When you’re trying to become more responsible with your credit cards, you’ll come across a lot of advice online. Unfortunately, not all of this advice is reliable. In fact, following the wrong advice could see you get into further credit difficulties.
To help ensure you don’t follow the wrong information, below are some of the main pieces of credit card advice you should ignore.
“The More Credit You Use, the Better Your Credit Score Will Be”
There is a very common misconception that the more credit you use, the better your score will be. While it’s true that getting accepted for credit means your credit score is obviously healthy, utilizing too much credit can actually harm your rating.
One of the main factors used to determine your rating is how much of the credit you’re using. Ideally, you’ll want to have a low credit utilization. This means using less than 50% of the credit available to you. If you’re using 50% or more, it’s a red flag that you’re struggling financially and need to rely on credit.
“Never Transfer Balances onto Different Cards”
You’ll also see advice telling you not to transfer an existing balance onto another credit card. There are times when balance transfers can cause you to owe more money. However, they can also prove useful at times when you need a payment break.
Many balance transfer cards also come with 0% interest for six to twelve months. So, you could actually pay off the balance sooner, paying off less in the long term due to the 0% interest.

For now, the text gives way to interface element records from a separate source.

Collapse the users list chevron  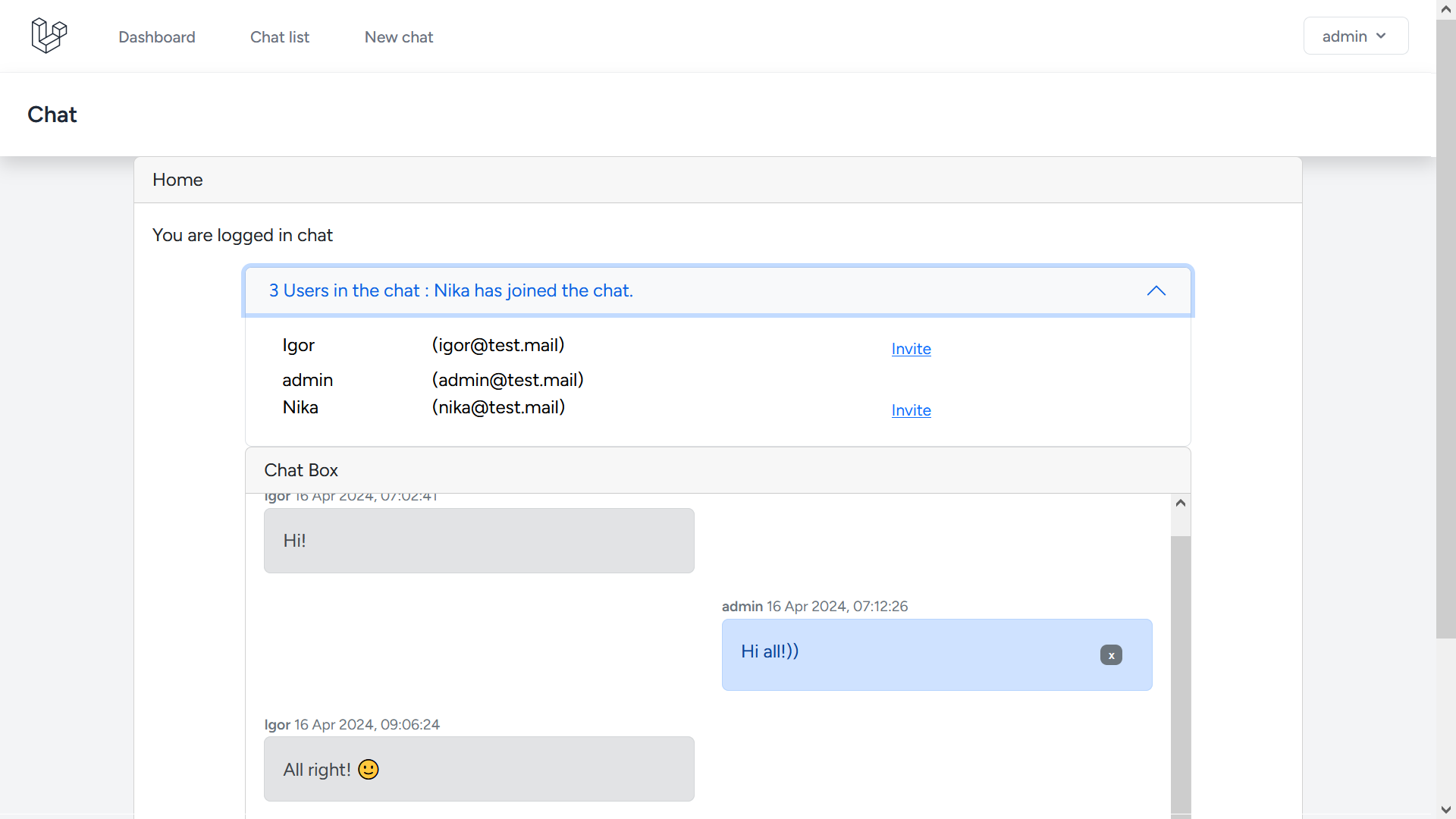coord(1156,291)
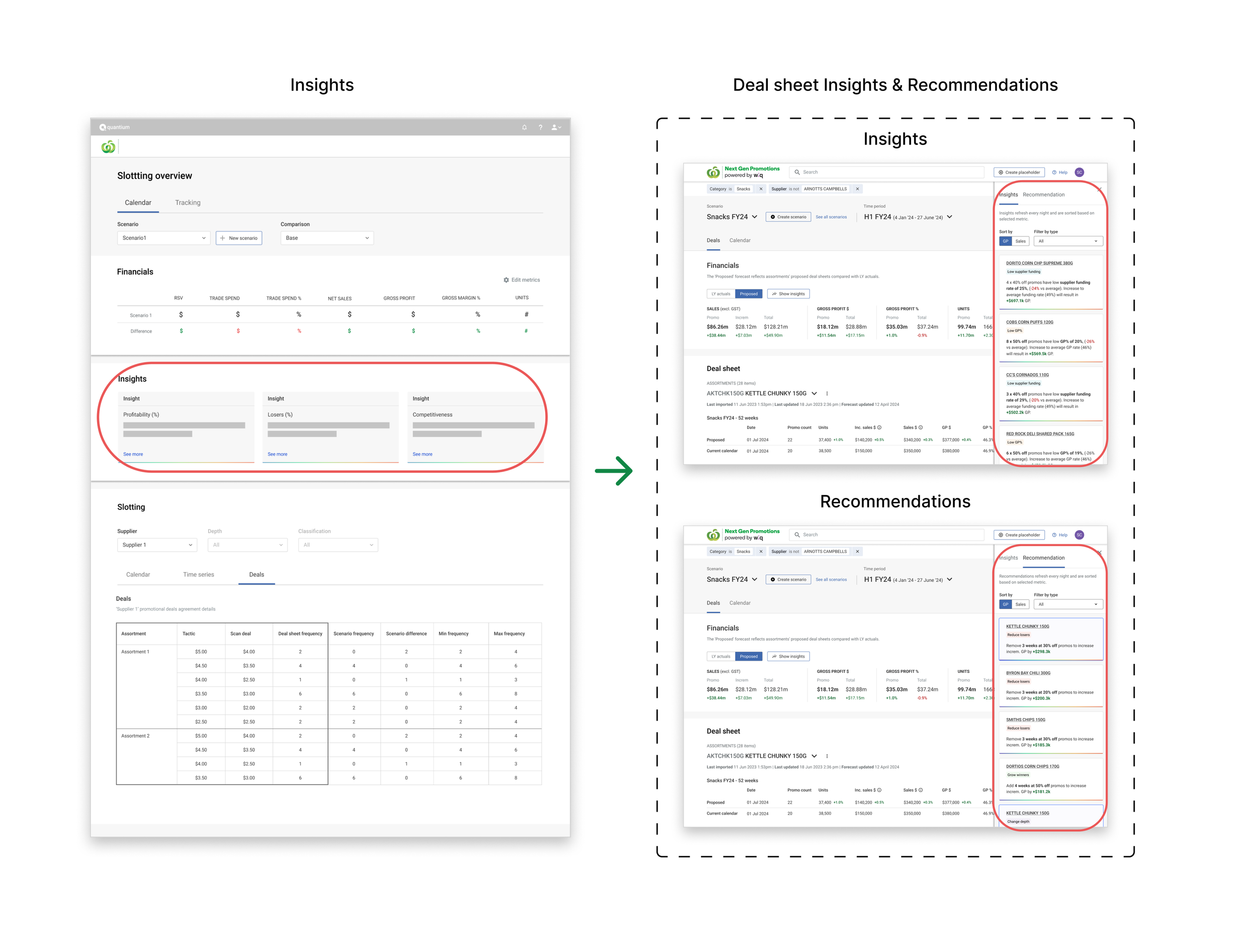1257x952 pixels.
Task: Switch to the Tracking tab
Action: (188, 203)
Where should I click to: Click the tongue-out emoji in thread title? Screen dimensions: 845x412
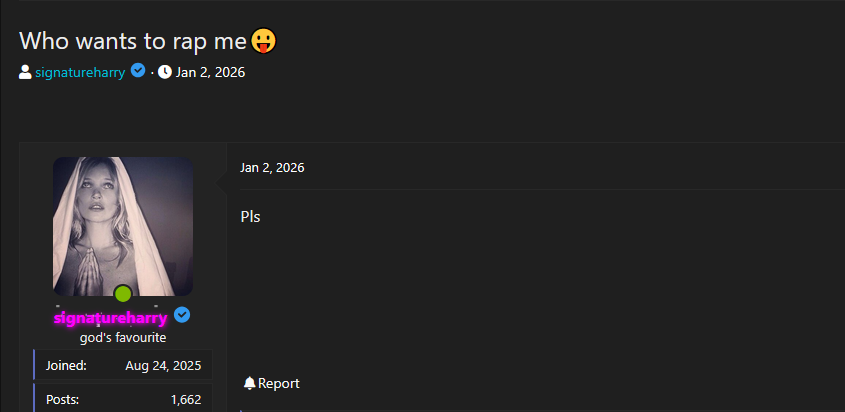pyautogui.click(x=263, y=41)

“Don’t Pay Attention to the APR”
If you look at the APR of credit cards, you’ll see it can be scarily high. However, some advice tells you not to worry about this as it only really applies if you get into trouble. The truth is, the APR makes a huge difference to your finances.
When choosing a credit card, it’s important to select one with the lowest APR. That way, you’ll be paying less back in interest, making the repayments much more affordable.
“Only Pay the Minimum Each Month”
Ignore any advice which tells you to only pay back the minimum of your balance every month. Yes, paying back the minimum can be useful at times, but it’s also a sure-fire way to never get out of debt.
The minimum payment usually only takes into account the interest on the balance. So, you won’t actually be paying off much of the balance if you only pay the minimum.
“Just Pick Any Card; They All Help”
A little like the advice to not pay attention to the APR, you’ll also want to avoid simply picking any credit card. No two cards are equal. They have different interest rates, benefits and uses. Therefore, it’s important to make sure you’re choosing a card which best fits your circumstances. Always take the time to compare credit cards before choosing the right one for you.
So, there you have it – some of the main pieces of credit card advice you should absolutely ignore. Following the wrong advice can be really detrimental to your finances.